* _What you are asked to do_
Leaving out all images, write out the records that follow exactly.

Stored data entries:
┌──

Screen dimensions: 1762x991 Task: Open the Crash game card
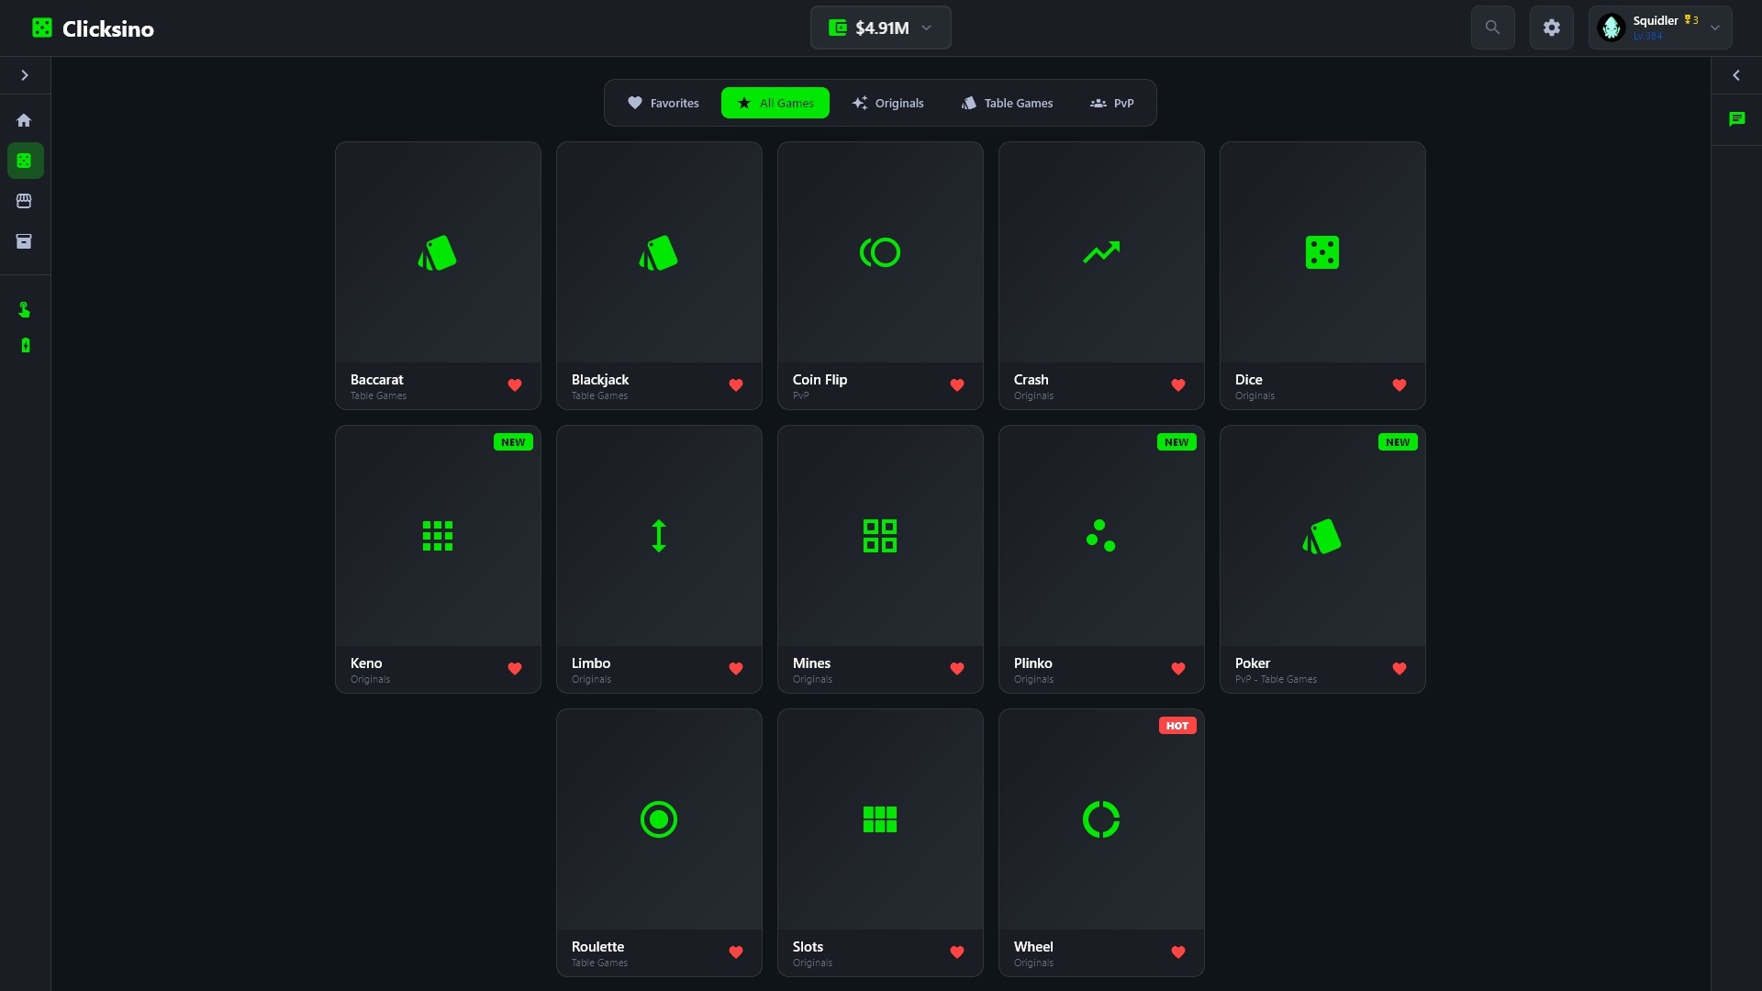pyautogui.click(x=1101, y=253)
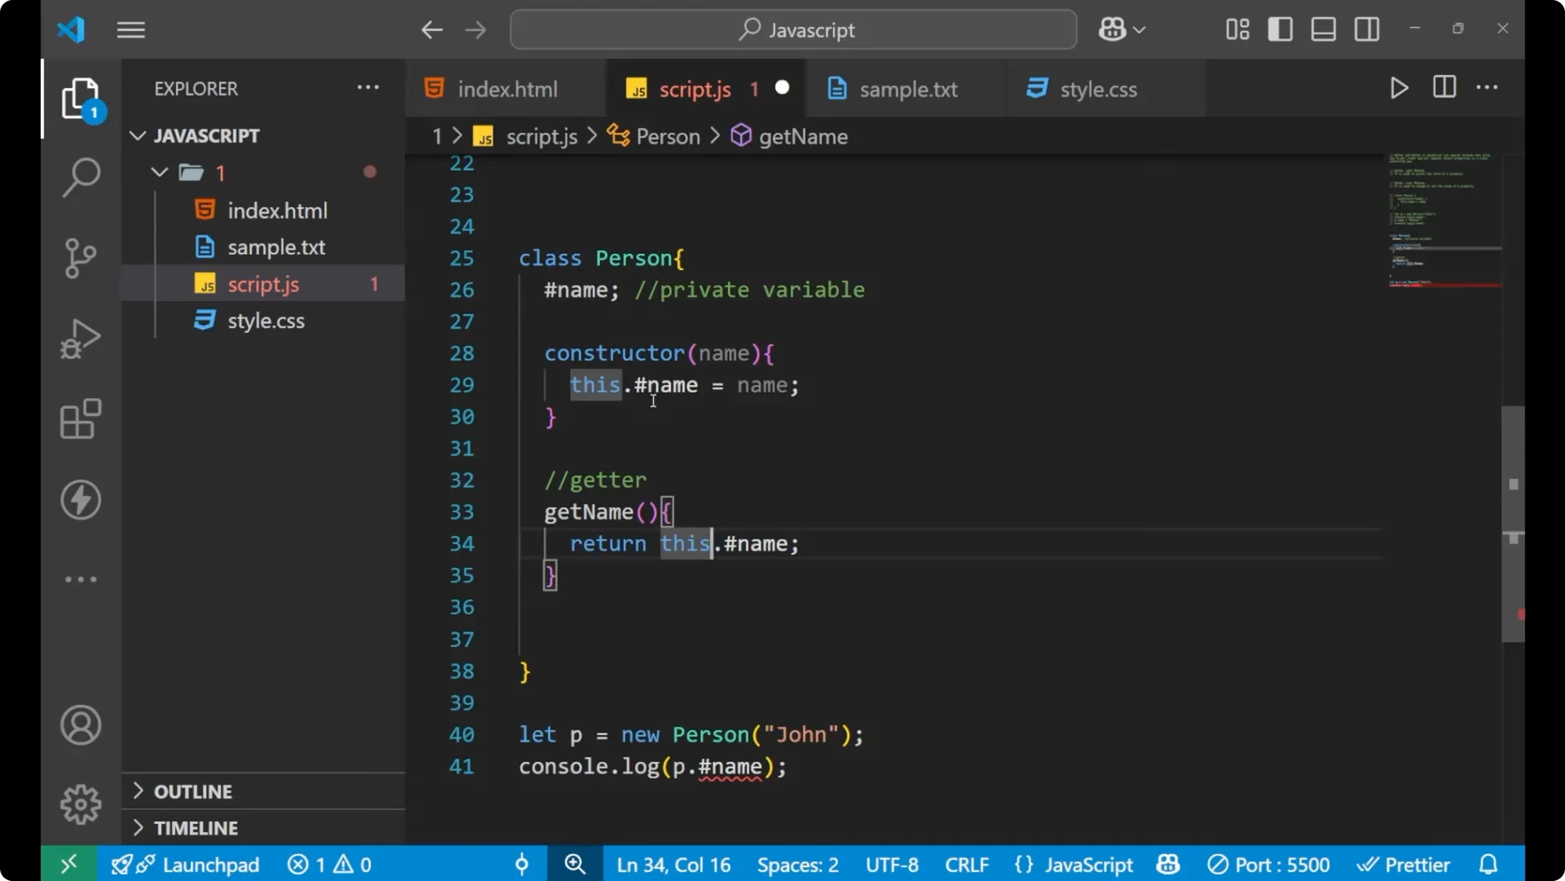The image size is (1565, 881).
Task: Open the Search panel in the activity bar
Action: click(80, 176)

└──

* _Result of the task_
Screen dimensions: 1762x991 Task: Open the Crash game card
pyautogui.click(x=1101, y=253)
The image size is (1565, 881).
Task: Open the Search panel in the activity bar
Action: click(80, 176)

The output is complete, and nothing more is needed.